Da trifft du den Nagel auf den Kopf. Die großen und architektonisch schönen Städte in Europa sind nicht deswegen so spannend und beliebt, weil sie immer das modernste und neueste bauen, sondern weil sie ein Händchen für die Weiterentwicklung ihres charakteristischen Stadtbildes haben. In Nürnberg ist das dank des Sandstein-Motivs sogar recht einfach umzusetzen, wird aber doch zu oft zugunsten einfachen Putzes verworfen, der nun nichts typisch Nürnbergisches hat, auch wenn das immer behauptet wird. Putzfassaden gibts überall! Und wenn es doch modern sein muss, dann geht nichts unter einem internationalen Architektenwettbewerb mit den namhaftesten Büros.
Trotzdem, die Forderung, Pläne für die Schublade zu machen geht mir irgendwie nicht in den kopf. Wozu soll das gut sein, ich kann es max. nachvollziehen für eine Brache. Davon gibt es nicht mehr viele in Nürnberg, aber selbst dann muss davor dort m.E. auch etwas besonderes gestanden haben. Hier fällt mir nur das Peststadel neben dem Pellerhaus ein, das immerhin so bedeutungsvoll war dass heute eine große Erinnerungstafel darauf hinweist. An sonsten besteht die Altstadt aus überwiegend wirtschaftlich gut funktionierenden Gebäuden, wer soll dessen Eigentümern wie eine Rekonstruktion verklickern? Das ist doch der Unterschied zu dresden, dessen Altstadt ja weg war und die Grundstücke unbebaut. Und wohl auch nicht seit generationen in privater Hand!
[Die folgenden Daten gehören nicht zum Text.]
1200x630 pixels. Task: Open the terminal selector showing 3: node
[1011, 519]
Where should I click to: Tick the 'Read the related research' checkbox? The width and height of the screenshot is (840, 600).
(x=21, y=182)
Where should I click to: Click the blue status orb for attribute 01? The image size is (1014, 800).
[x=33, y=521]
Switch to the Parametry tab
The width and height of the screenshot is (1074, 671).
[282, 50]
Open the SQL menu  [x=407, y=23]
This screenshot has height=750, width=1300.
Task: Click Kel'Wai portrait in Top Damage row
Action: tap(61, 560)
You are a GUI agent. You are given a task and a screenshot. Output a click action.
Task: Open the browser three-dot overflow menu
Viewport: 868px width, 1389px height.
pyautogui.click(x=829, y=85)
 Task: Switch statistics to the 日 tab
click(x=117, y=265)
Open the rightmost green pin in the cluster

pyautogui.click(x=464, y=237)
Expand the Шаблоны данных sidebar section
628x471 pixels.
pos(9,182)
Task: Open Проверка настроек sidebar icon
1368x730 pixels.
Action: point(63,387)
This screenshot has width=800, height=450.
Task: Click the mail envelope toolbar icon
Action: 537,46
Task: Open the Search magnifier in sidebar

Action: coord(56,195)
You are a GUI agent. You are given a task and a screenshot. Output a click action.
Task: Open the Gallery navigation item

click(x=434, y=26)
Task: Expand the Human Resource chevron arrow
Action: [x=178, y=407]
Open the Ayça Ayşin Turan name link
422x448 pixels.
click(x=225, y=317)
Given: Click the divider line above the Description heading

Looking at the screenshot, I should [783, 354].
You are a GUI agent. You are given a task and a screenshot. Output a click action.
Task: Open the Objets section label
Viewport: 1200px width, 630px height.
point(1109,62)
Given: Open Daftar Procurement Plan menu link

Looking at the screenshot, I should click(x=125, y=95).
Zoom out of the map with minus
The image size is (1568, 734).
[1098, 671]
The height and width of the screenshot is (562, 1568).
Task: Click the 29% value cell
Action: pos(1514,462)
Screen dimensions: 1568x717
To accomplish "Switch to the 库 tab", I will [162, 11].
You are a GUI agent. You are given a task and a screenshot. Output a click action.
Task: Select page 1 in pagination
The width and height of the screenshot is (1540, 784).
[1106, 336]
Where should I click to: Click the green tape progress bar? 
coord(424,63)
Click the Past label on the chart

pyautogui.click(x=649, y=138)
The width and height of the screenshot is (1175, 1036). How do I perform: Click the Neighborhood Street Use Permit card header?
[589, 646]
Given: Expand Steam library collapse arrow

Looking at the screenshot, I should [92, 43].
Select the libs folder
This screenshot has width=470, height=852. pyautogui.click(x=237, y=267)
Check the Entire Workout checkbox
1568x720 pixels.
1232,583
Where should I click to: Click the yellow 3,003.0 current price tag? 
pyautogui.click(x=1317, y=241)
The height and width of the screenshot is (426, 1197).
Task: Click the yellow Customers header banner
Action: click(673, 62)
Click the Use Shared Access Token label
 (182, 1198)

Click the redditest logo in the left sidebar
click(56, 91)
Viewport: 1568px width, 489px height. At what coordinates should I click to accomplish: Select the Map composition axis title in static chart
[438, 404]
Der Unterschied zu Frankfurt liegt m.E. in der dort brutal überformten Innenstadt mit ihren Hochhäusern und die Reduzierung der historischen Altstadt auf den Römerberg. Da hatte und hat Nürnberg einfach unendlich viel mehr. Wenn man noch berücksichtigt, dass Hochhäuser von weitem beeindruckend sind, aber für Fußgänger durchaus problematische Stadtstrukturen darstellen, wird einem auch klar welches Stück Stadt Teilen der 730.000 Einwohner gefehlt haben muss. Als passende Projektionsfläche kam das abartige technische Rathaus gerade recht, der Rest ist jüngste Geschichte. Aber unterhalte dich mal mit Nürnbergern, und frage sie mal ob sie ihre Altstadt zurück haben wollen, oder mehr Fachwerk, mehr mittelalterliche Straßen. Das gibt es hier alles noch, nicht unendlich viel, aber genug dass du dort immer eine Freie Wohnung oder ein freies Hotelzimmer findest und ein ganz lauschiges, wunderbares Stück altes Nürnberg leben kannst, auch wenn es im Vergleich zu früher traurig klein ist. Jemand, der eine Totalreko der Altstadt fordert wird schlicht nicht ernst genommen.